Die Marrons besitzen ein ziemlich anderes Familienmodell, als bei uns üblich. Der lokale Guide erklärte uns, dass Männer hier oftmals mehrere Frauen hätten, dann aber für alle gleichberechtigt sorgen müssten. Und wenn eine Frau nicht mehr zu haben ist, sieht man dies an dem dreieckigen Tuch, welches sie um die Hüften trägt. Clyde meinte trocken, das dies in Paramaribo jedoch nicht der Fall sei. Kinder bleiben bei der Mutter. Stirbt ein Mann, so geht das Erbe nicht an seine Frau/en und Kinder, sondern an seine eigenen Eltern oder Geschwister.
Die Stellung der Frau liess sich auch an anderen Beobachtungen erahnen. Wann immer wir Frauen antrafen, waren diese daran, Geschirr im Suriname River zu waschen. Abwaschen scheint hier eine Haupttätigkeit zu sein. Befremdet waren wir auch, als wir vor einem grösseren Haus stehend erfuhren, dass Frauen, während dem sie ihre Regel haben, nicht mehr Ihren üblichen Tätigkeiten oder Ritualen nachkommen dürfen, da sie als unrein betrachtet werden, und dann jeweils für eine Woche in dieses Haus ziehen müssen.
Die gesellschaftlichen Unterschiede zeigten sich auch beim Wohnen. Statt eines einzelnen Hauses teilte sich das Leben auf verschiedene Hütten auf, eine fürs Kochen, eine als Aufenthaltsraum und eine andere zum Schlafen. Männer und Frauen hatten teils auch getrennte Hütten, wobei die Hütten der Frauen an der säuberlich aufgereihten Sammlung an Kochgeschirr im Innern und diejenigen der Männer an der reichhaltigeren Dekoration erkennbar sind.
Voller spannender Eindrücke ruhten wir uns am Nachmittag nach dem Dorfrundgang und dem Besuch des Museum in unserer Hütte von der Hitze aus, die erfrischenderweise durch ein paar kleine Regengüsse gemildert wurde.
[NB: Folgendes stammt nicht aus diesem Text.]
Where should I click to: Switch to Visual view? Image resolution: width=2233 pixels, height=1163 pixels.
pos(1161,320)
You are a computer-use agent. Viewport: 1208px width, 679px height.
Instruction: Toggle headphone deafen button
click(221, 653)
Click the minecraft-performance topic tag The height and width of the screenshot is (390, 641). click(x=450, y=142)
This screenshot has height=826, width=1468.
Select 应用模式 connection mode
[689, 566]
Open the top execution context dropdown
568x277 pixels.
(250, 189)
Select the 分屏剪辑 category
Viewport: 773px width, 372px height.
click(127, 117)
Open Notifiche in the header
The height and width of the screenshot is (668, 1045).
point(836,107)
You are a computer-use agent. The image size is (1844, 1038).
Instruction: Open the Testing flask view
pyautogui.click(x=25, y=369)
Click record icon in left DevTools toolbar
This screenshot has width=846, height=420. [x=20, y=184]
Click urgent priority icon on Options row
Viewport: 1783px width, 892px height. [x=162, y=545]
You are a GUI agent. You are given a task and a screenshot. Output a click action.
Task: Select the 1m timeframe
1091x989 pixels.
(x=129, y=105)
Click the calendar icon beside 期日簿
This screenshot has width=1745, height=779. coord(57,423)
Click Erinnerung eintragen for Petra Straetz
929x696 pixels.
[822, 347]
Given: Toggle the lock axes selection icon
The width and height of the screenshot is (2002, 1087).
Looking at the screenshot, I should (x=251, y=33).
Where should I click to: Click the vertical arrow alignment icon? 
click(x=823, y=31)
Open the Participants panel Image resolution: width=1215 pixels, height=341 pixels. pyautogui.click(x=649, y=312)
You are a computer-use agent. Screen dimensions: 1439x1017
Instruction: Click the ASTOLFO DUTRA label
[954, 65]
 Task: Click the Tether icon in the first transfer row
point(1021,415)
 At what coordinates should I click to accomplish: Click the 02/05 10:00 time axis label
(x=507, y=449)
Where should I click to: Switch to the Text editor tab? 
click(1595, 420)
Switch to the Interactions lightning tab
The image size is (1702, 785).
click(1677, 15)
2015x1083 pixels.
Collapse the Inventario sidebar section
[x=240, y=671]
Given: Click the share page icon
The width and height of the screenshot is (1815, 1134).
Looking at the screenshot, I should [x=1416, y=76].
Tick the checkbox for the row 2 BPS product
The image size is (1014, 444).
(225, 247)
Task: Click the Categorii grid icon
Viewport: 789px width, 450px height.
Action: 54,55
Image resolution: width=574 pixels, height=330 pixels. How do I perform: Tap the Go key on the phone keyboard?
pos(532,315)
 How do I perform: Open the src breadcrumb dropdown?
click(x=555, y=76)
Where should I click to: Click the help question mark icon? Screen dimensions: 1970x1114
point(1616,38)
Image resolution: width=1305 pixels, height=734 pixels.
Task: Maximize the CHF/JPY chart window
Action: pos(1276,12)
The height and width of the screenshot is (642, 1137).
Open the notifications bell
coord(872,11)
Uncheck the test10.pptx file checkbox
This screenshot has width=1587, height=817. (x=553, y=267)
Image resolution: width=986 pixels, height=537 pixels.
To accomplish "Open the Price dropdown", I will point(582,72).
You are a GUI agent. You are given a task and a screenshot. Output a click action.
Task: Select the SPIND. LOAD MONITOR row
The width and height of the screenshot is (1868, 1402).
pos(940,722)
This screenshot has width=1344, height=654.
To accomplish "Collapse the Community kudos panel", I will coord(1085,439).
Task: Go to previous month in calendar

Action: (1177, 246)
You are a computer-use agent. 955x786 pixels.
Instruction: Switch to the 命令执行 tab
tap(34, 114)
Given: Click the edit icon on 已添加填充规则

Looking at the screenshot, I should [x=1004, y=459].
Trockenzeit meint, dass es lediglich zwei, drei mal am Tag regnet. Der Regen sorgt allerdings für willkommene Abkühlung und nass, weil feucht, sind wir ja ohnehin stets.
Am Abend liessen wir uns von den Rhythmen und Gesängen mitreissen, die uns eine Gruppe Frauen aus dem Dorf vorführten und uns an ihrer Lebensfreude teilhaben liessen. Eine überreichte Steffu eine Blume, wahrscheinlich ist er nun verheiratet.